아래 행 가운데 "width"라는 단어가 들어 있는 행을 모두 골라 그대로 옮겨 적으세요.

- 입력 행:
▼
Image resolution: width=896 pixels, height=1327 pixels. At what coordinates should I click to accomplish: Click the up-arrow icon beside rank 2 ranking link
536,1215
▲
▼
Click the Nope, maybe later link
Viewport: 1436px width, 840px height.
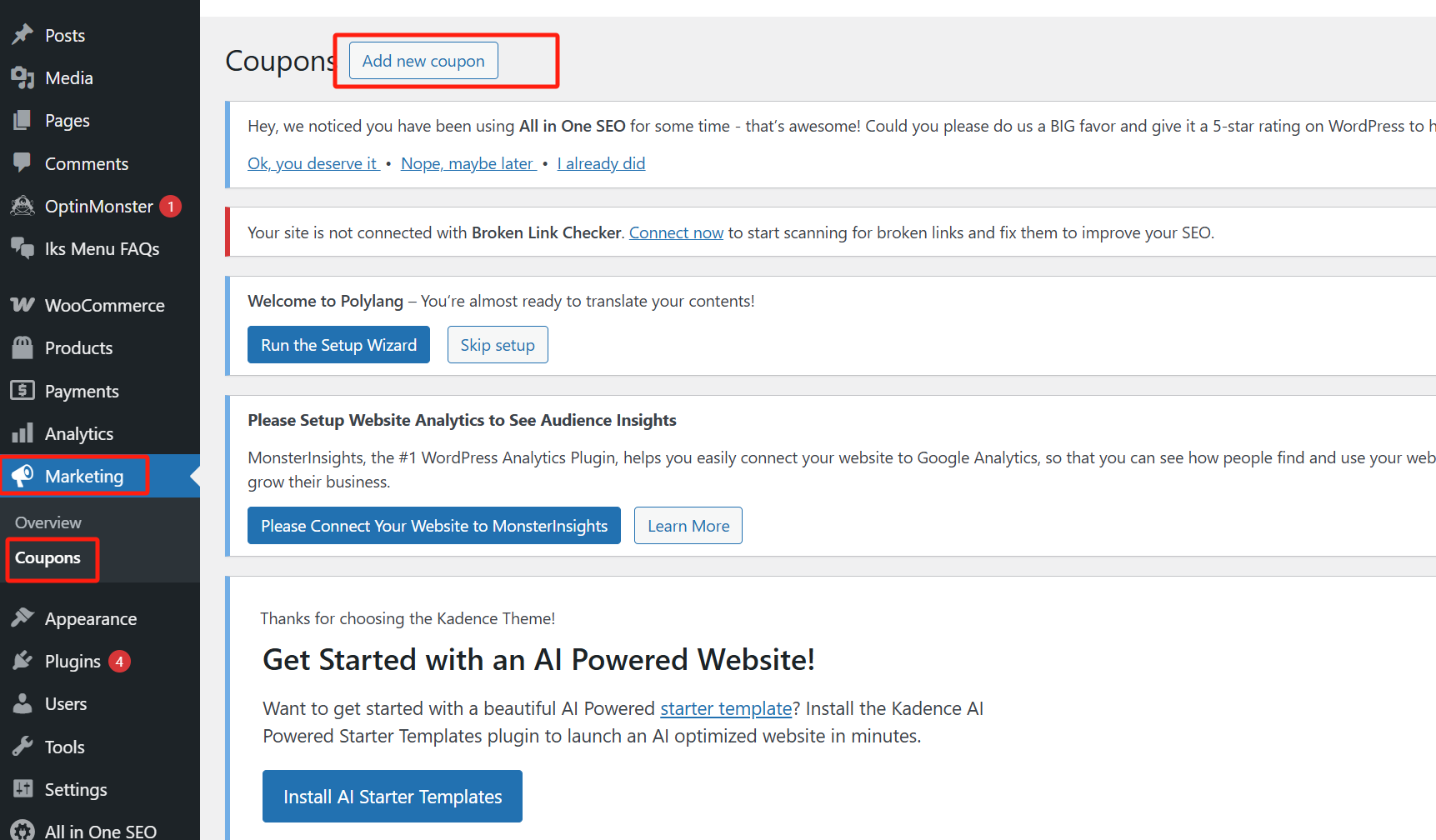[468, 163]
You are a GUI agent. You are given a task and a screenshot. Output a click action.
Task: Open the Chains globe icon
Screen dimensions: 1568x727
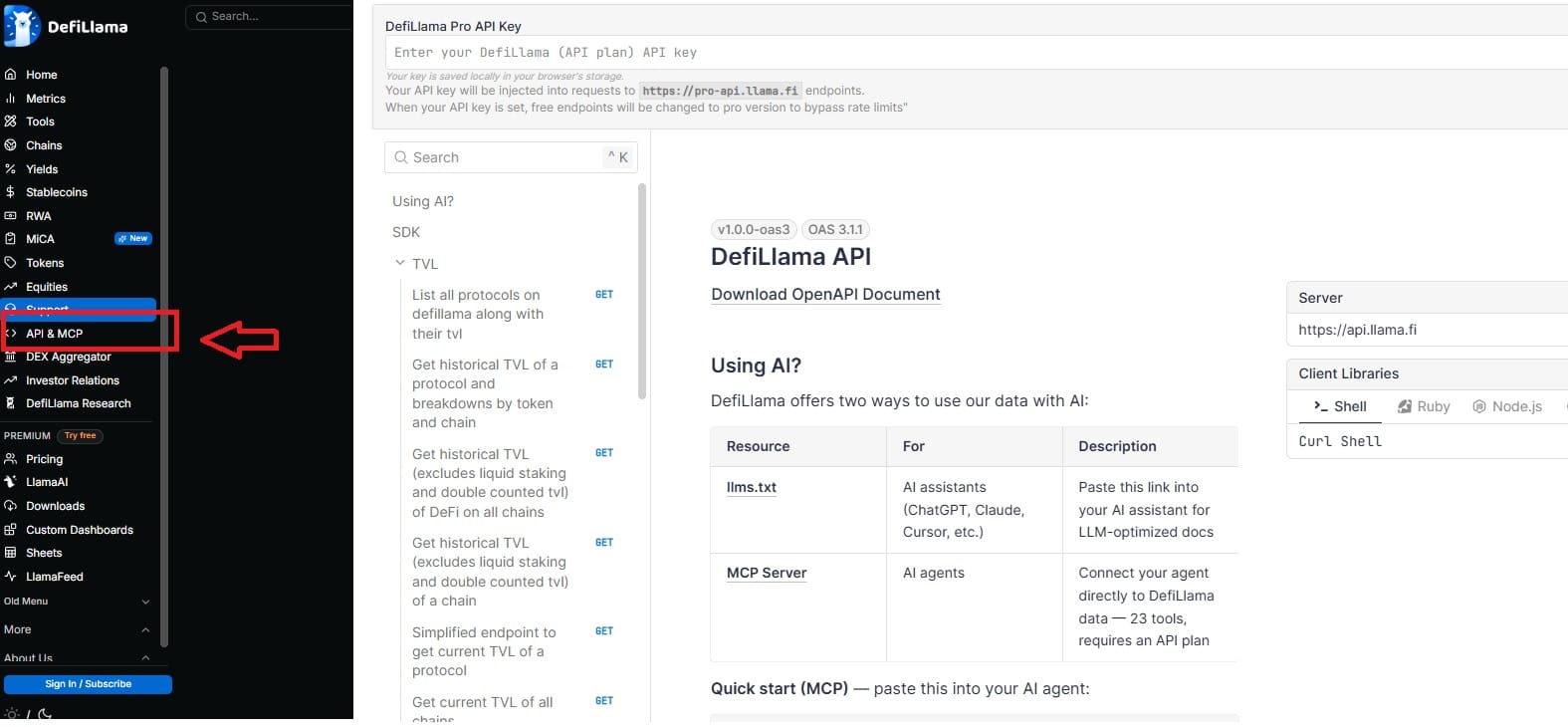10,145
▲
- 예상 답:
Image resolution: width=896 pixels, height=1327 pixels. At what coordinates should I click to accomplish: Click the up-arrow icon beside rank 2 ranking link
Viewport: 1436px width, 840px height.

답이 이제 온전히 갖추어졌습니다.